Best practices for job interviews | Page 2 | Sunday Observer

Best practices for job interviews

2 February, 2020
It is said that ‘First impressions are the most lasting’. Therefore, displaying confidence at the time of entering into interviewer’s space is of paramount importance.
It is said that ‘First impressions are the most lasting’. Therefore, displaying confidence at the time of entering into interviewer’s space is of paramount importance.

(Part 2)

I have discussed initial steps to be followed when one is called for an interview. I offered my opinion on how to get ready for an interview, commencing from application up to the time of facing the interviewer covering areas of preparing the application, pre-interview research, planning possible question and answers, dress code and arriving at the interview location.

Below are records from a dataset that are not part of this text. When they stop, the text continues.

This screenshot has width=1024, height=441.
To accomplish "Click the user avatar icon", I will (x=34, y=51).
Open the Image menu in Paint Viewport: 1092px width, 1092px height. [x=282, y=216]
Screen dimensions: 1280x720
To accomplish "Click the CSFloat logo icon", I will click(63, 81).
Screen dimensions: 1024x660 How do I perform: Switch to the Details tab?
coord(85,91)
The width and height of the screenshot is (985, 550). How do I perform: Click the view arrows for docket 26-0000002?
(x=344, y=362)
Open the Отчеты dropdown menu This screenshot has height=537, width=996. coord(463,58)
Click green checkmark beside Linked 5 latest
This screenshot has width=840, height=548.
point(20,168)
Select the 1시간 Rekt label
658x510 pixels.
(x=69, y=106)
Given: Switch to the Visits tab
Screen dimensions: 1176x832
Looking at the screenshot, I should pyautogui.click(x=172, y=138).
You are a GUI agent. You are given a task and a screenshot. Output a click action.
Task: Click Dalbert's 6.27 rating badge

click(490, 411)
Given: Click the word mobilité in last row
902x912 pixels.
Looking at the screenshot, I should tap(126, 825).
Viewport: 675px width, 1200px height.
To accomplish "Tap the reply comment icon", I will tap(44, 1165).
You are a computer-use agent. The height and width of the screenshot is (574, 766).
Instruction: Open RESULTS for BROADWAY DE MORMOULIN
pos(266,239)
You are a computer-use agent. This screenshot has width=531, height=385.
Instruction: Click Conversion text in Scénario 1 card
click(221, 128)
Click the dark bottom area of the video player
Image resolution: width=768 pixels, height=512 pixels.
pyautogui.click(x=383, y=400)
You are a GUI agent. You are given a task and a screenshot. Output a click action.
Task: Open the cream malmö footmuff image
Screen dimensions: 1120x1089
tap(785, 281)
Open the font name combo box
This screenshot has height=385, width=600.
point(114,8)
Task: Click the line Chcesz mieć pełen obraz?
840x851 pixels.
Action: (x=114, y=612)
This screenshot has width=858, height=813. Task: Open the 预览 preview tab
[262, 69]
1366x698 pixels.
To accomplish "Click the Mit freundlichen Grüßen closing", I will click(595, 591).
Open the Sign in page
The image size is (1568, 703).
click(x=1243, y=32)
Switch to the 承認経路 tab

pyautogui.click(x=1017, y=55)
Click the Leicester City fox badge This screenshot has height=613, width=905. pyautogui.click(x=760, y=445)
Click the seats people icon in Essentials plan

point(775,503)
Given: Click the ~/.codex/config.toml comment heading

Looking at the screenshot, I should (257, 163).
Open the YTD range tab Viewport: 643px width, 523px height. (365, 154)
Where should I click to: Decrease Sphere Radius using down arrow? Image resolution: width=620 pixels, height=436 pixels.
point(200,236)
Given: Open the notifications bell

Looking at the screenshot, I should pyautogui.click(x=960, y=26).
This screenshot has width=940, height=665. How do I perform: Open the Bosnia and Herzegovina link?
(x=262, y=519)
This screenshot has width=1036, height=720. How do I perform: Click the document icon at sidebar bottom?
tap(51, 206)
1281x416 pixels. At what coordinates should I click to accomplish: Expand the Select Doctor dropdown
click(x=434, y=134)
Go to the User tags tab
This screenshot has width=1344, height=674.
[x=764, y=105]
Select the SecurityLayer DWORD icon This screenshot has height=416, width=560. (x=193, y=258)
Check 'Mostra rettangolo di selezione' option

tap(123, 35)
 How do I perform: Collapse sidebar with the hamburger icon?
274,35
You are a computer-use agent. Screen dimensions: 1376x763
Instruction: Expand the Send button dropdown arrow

Let us now ensure how the applicant moves on from there. If you enter into an enclosed space for the actual interview, open the door completely and close it carefully. Carry your documents in your left hand so your right hand is ready to shake the interviewer’s hand, if required. An important fact to remember is that some interviewers, rarely though, dislike shaking hands. Hence, to avoid such embarrassment, better always to wait till the interviewer offers his hand and certainly wait until he invites you to sit.

First impressions

Your manner of walking, the self assurance in your voice when you greet is important. It is said that ‘First impressions are the most lasting’. Therefore, displaying confidence at the time of entering into the interviewer’s space is of paramount importance. Greeting him and the way you sit in the assigned chair will make you a definite contender for the job or whatever the reason the interview is called for.

My advice is to walk moderately fast, greet loudly with confidence, offer a shake of the hand with a firm grip (not bone crushing) and sit occupying the seat in full in an erect posture. Always address the interviewer as ‘Sir’ or ‘Madam’ to show your respect.

However, it is always useful to know the interviewers names prior to the interview and you may get an opportunity to use them during the interview. If you do these things correctly, you have successfully established rapport and won the hearts of your interviewers.

The usual practice in an interview is that the interviewers offer an opportunity for the applicant to present himself in detail. This is a golden opportunity. Take as much time as possible and describe all your strong traits, qualifications, training, experience, achievements and any other feat in an organised manner.

These points may or may not be directly relevant to the post applied for, but some of them may be useful to an employer. If asked, you can present your credentials. The hard part comes next by way of the interviewer questions. This portion can be described as ‘overcoming objections’. The interviewer starts asking questions about your job related knowledge, skills and capabilities.

You have to answer all the questions, but if the answer is doubtful or not known, indicate it to the interviewer to establish your honesty. At this stage, you have to display your industry knowledge and describe related skills confidently.

Asking questions about job related matters and the business line also is very useful to demonstrate your interest and enthusiasm about the job. If this segment of the interview is managed effectively most of your efforts to win will be successful.

An effective and victorious end to the whole interview process is also vital. Ending with a friendly, informal chit chat if possible with a bit more personal facts or asking more information about their business line and relevant industry is a sound conclusion. Finally, without fail, you must thank the interviewer for the opportunity provided to you and for their valuable time spared for you.

Negative elements

We have so far discussed various factors about the entire process of succeeding at an interview. However, we have to look at various negative elements of candidates where they fail at times even with all suitable qualifications and skills. Some of them are:

Poor appearance; Aggressive or timid attitude; Inability to express oneself; lack of enthusiasm and passive manner; nervousness; over emphasis on monetary gains;

Unclear record; lack of courtesy; poor social understanding; limp handshake (shows lack of confidence); job for a short time / shopping around merely for any job; trying to explain that your passion is something else and not this job; displaying laziness;

Radical ideas; poor general knowledge and inability to establish rapport with the interviewer.

There are many other negative reasons existing when an applicant faces an actual interview. Mostly, it is the basic things that make candidates perform poorly at interviews.

By adhering to the points we have discussed in these two articles, the applicants can make a significant impact on how the interviewer judges and rates you.

Many candidates have the misconception that they can simply turn up at an interview and obtain a job offer. A job interview is a serious matter which should be treated as the most important ,short term task ahead of you and you prepare amply to succeed.